OK I've also just about given up posting an Avatar, didnt like my first attempt,so I deleted it, now everytime I try to add a new one it says "cannot exceed 80x80" yet the initial posted image was much larger and I've tried using smaller than 80x80 images....


----------



## peter bunce (Dec 29, 2007)

Hi All, 


Your webspace/photlog is at something like this http://1stclass.mylargescale.com/manage.asp. that should taker you to it. To get there the following link will get you to the page where you add your webname and password (as before) and then you can get to the list of what you have there. http://1stclass.mylargescale.com/ Then you add as before. 

Re spell checking, a right click, has a partial check facility that may need some checking done to add to its vocabulary, there is a both a partial list of words, and as you type there is also and underline put on the screen for words spelt wrong. At that underline right click on the errant spelling (yes I have plenty!) and you should get a list of possibles; choose the right one and click it = hopefully the right spelling. It MAY need some training (like me ! [grin]}) .


----------



## vsmith (Jan 2, 2008)

Yes Peter, and then.......?   /DesktopModules/NTForums/themes/mls/emoticons/crying.gif


i know how to get to get to the webspace, and access my pictures and all that , its once I select a picture, and copy the tag, what am I then supposed to do with it?


The old format was troublesome enough regarding pics, but at least once I copied the tag, I could paste into the reply text, highlight it and click the image icon and get those magic brackets in one more or less easy step.

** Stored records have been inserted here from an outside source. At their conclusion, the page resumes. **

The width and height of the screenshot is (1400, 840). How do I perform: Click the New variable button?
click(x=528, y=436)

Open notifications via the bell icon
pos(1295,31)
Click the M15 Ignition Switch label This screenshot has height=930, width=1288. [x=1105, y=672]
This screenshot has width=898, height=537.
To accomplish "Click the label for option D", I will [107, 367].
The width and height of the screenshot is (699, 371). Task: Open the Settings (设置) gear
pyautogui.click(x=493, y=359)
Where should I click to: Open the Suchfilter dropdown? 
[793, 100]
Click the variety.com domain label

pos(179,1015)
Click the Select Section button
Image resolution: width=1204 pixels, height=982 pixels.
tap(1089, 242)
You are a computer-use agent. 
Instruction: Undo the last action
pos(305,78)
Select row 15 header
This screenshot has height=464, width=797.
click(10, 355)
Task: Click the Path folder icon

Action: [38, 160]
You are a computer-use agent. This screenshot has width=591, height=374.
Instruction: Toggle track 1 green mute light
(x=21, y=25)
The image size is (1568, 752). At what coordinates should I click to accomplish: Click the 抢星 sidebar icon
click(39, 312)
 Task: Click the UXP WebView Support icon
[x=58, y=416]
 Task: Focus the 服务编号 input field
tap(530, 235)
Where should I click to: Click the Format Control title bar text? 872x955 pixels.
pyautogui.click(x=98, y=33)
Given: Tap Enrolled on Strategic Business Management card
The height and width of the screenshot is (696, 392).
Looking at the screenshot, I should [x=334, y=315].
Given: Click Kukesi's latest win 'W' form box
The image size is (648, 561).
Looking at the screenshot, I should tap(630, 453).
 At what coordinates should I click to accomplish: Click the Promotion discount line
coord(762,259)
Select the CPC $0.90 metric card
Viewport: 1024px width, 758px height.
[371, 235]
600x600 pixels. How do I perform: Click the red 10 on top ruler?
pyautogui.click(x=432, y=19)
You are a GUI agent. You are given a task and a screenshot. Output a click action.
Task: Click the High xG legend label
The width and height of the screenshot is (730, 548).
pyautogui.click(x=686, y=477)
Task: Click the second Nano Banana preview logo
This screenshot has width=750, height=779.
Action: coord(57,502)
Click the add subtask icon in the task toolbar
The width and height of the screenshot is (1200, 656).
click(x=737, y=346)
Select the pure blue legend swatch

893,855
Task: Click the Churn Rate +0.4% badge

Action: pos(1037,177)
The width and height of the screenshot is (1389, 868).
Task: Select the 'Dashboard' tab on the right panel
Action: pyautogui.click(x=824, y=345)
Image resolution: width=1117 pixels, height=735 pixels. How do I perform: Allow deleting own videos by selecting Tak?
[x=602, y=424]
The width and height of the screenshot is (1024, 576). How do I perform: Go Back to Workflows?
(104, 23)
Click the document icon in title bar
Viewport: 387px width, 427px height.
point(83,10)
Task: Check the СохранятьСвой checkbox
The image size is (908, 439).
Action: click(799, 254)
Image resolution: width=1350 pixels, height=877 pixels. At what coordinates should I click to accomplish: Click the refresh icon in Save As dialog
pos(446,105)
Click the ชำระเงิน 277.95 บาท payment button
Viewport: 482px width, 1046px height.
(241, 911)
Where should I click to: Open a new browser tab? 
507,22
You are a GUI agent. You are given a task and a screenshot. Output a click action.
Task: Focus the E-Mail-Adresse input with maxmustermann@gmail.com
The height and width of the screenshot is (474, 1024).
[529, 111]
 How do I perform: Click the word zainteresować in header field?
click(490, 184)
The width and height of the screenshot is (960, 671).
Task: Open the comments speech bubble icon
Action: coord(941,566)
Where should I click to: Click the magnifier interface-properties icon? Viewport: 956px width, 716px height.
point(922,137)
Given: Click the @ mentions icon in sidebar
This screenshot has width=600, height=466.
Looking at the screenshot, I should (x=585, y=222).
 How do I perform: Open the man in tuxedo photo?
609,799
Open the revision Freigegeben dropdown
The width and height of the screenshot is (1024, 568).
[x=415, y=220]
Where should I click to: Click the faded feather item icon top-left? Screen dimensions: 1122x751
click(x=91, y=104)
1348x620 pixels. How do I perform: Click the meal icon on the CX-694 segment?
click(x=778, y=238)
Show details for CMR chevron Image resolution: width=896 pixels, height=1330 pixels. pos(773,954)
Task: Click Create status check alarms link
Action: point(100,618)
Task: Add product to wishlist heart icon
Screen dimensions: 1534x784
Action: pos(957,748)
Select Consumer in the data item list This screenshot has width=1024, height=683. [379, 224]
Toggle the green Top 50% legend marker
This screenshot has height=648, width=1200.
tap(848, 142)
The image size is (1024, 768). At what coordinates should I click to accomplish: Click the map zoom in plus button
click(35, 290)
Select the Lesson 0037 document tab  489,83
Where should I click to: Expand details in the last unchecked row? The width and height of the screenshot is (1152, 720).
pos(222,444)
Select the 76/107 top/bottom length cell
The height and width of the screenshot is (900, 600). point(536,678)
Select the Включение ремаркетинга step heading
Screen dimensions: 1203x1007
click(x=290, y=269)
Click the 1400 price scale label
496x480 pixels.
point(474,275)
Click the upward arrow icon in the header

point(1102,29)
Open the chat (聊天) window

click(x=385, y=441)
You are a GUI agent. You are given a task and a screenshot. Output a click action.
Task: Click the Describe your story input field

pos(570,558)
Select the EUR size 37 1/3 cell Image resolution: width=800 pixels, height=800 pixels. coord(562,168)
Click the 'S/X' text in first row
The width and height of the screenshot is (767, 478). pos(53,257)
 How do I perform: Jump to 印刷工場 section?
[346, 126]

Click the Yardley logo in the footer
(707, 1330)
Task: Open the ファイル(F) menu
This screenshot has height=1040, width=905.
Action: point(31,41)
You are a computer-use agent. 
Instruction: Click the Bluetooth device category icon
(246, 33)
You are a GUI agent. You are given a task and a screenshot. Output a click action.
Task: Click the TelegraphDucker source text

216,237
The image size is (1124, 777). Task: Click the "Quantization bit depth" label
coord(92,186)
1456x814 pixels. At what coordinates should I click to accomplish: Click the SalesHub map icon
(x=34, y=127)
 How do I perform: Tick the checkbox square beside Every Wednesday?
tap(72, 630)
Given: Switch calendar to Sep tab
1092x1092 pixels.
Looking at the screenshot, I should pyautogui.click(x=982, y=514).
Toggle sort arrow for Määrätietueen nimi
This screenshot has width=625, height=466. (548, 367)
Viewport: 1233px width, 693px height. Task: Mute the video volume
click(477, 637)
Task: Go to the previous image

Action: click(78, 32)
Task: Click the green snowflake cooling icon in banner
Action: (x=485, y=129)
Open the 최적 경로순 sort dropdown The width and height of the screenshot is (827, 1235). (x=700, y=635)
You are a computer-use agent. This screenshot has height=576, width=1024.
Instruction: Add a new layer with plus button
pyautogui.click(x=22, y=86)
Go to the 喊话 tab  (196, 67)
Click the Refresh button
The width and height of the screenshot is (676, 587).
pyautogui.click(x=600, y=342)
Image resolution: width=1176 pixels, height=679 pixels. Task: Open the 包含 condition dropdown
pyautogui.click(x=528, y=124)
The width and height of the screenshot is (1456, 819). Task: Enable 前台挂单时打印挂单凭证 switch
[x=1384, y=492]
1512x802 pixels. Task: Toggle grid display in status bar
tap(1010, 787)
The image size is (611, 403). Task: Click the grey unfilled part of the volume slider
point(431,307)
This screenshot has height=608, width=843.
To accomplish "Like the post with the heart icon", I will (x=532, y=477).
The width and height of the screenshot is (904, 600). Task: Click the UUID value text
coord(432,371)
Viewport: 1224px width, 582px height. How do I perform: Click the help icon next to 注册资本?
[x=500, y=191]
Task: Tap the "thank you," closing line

Wheres that  "old technology" here? Thats the question.../DesktopModules/NTForums/themes/mls/emoticons/plain.gif


----------



## Scottychaos (Jan 2, 2008)

testing...


----------



## Richard Smith (Jan 2, 2008)

Photo test:


----------



## Mike Reilley (Jan 2, 2008)

Vic...works the same as before for me...you type [ img] and [ /img] with the url in the middle....and leave out any spaces between the brackets.  To post a url, you must use the url tool in the full editor or type the [ url] and [ /url] stuff.


----------



## Scottychaos (Jan 2, 2008)

posting photos is working the same as it always did!


the IMG tags work..


except a button in the toolbar to insert those tags is currently missing..I just typed them in by hand, which I often do anyway..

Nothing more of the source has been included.